Tesla has boosted its borrowing capacity by about $500 million under two credit agreements. These agreements came just two months after CEO Elon Musk tweeted that there wouldn’t be another debt requirement before the end of the year, according to Bloomberg.

Tesla Raises Credit Lines Again, Musk Denied Any Such Need Previously

Musk said something different

Tesla got a $200 million credit line with Deutsche Bank AG, as stated in a regulatory filing on Tuesday. There exists the potential of adding another $50 million to that agreement. The EV maker also increased another credit facility by $300 million, notes Bloomberg.

In October, the EV firm said there wouldn’t be any need for the company to raise equity or borrow money this quarter. However, analysts had a completely different view on this, saying that the entrepreneur had very ambitious plans, and the company would need $2.5 billion to meet them. Tesla’s credit lines will reach about $1.8 billion with the disclosure made on Tuesday.

Morningstar analyst David Whiston said, “I don’t think it’s that shocking that over time Tesla needs more funding. It’s young and has enormous growth plans, so over time I would expect more equity raises and more revolver capacity.”

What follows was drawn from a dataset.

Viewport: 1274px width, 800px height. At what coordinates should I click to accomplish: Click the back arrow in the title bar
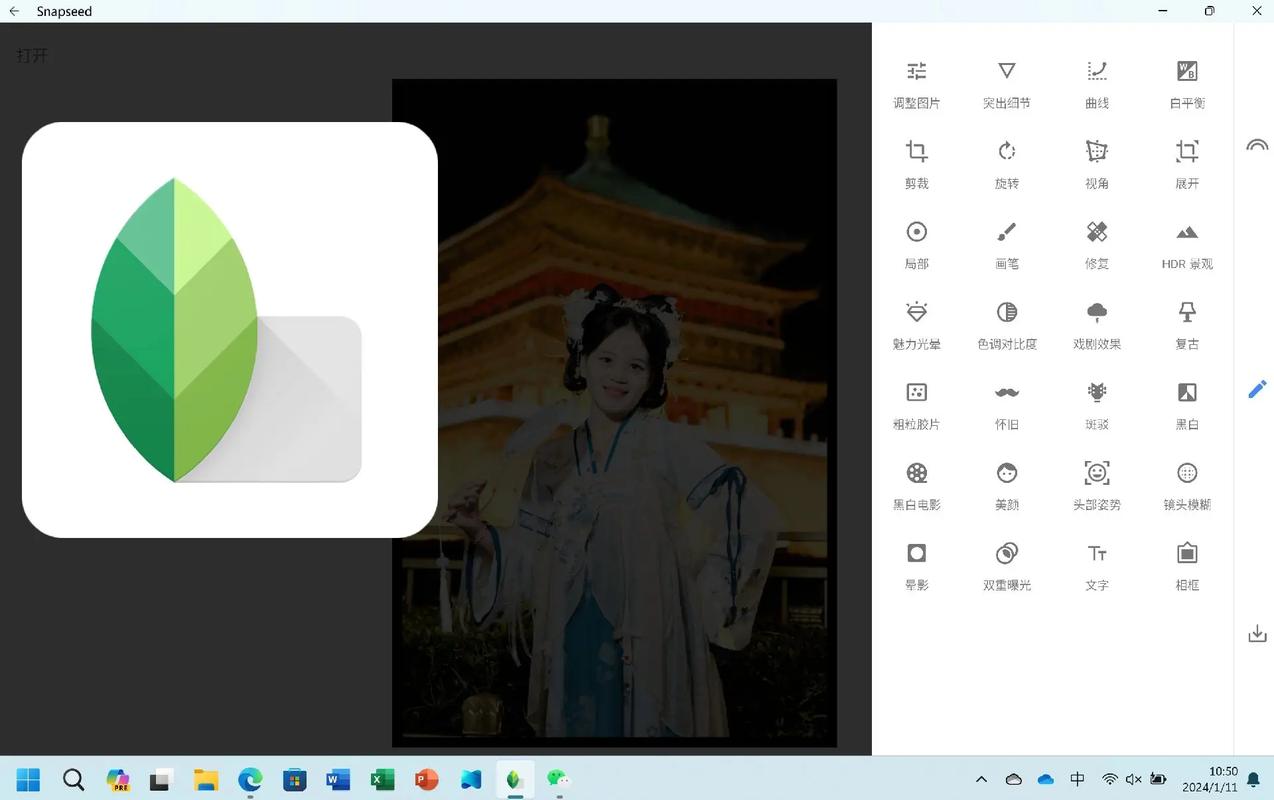coord(13,11)
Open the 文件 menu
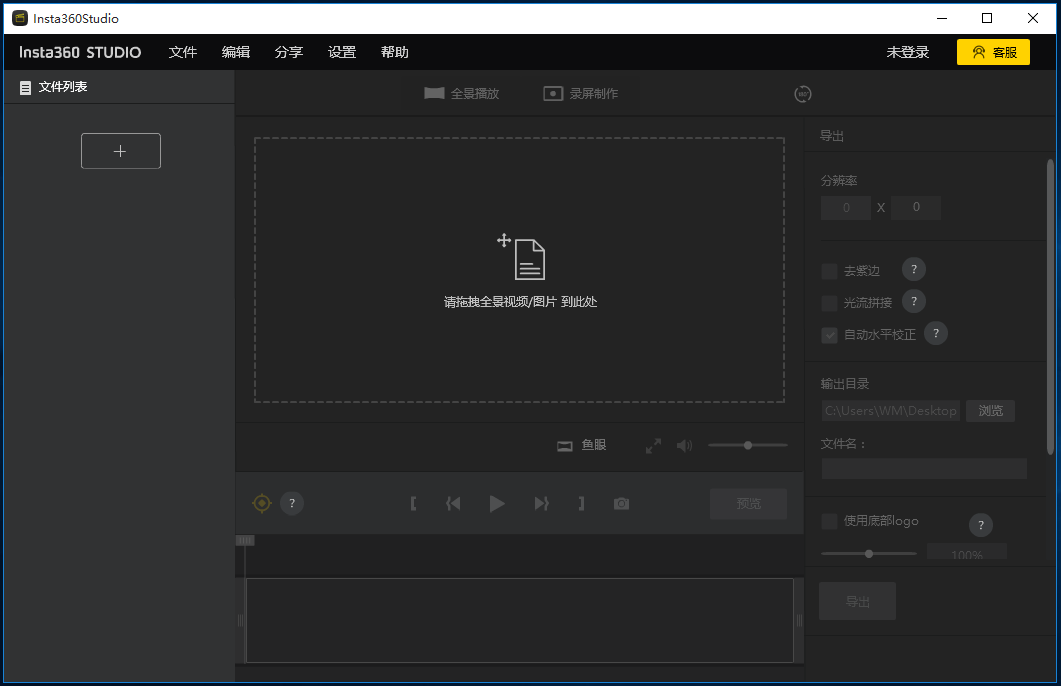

A Tesla spokesperson told Bloomberg that the company is not going to tell anything more about its plans to expand its credit lines beyond the contents of the filing.

Why does Tesla need cash?

In 2015, the company sold 50,000 cars, and now, it is aiming at half a million vehicles annually by 2018. It is expected that the Model 3 will account for most of those sales. The car will be Tesla’s first mass-market electric car and is expected to debut by the end of next year.

Tesla had just over $3 billion in cash at the end of the last quarter. It is expected that in the next few months, Tesla’s capital expenditures will increase significantly as it gets ready for the launch of the Model 3. The company has received more than 400,000 reservations for the car, and to fill those orders, it will need to be more aggressive than its usual production ramp-up, says Electrek.

Also the company is building a massive factory for battery production east of Reno, Nevada. Musk’s vision includes the production of energy-generating solar roof tiles that integrate with Tesla’s power storage units.

On Tuesday, Tesla shares closed up 2.99% at $208.79. Year to date, the stock is down more than 13%, while in the last six months, it is down almost 5%. The stock has a 52-week high of $269.34 and a 52-week low of $141.05.